THE DATA START

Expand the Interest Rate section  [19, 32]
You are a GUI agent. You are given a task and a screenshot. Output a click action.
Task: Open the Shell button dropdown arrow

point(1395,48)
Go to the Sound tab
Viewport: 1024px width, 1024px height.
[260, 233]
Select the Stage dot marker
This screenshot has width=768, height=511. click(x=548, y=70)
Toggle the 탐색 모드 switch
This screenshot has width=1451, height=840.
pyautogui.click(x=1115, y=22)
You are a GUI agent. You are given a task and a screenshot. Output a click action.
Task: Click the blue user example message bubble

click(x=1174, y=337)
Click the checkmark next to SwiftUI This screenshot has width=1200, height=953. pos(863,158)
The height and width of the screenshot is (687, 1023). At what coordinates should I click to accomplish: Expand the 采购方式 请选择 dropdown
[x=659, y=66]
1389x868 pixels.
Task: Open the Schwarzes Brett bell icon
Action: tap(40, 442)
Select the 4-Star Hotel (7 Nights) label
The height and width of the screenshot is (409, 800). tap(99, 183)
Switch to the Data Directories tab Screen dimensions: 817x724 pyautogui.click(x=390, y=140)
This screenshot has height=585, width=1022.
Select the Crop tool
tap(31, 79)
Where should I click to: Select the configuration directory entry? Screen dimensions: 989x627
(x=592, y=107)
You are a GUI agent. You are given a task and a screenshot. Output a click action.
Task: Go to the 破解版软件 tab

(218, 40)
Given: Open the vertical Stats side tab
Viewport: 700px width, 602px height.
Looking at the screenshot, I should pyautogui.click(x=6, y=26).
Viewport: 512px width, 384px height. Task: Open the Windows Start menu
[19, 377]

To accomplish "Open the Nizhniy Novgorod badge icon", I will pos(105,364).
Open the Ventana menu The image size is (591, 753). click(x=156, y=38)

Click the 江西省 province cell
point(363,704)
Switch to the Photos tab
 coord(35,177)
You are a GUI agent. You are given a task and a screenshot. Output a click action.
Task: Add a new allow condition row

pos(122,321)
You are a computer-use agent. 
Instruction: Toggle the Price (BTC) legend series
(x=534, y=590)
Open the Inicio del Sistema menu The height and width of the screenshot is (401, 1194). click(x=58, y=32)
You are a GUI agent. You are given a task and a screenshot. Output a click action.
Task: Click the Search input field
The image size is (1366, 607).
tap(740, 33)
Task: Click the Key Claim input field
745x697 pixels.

THE DATA END

**AIM OF THE TASK**: Reproduce each line of the entries in which the word "field" is found.

**ANSWER SPACE**:
Task: Click the Search input field
Task: Click the Key Claim input field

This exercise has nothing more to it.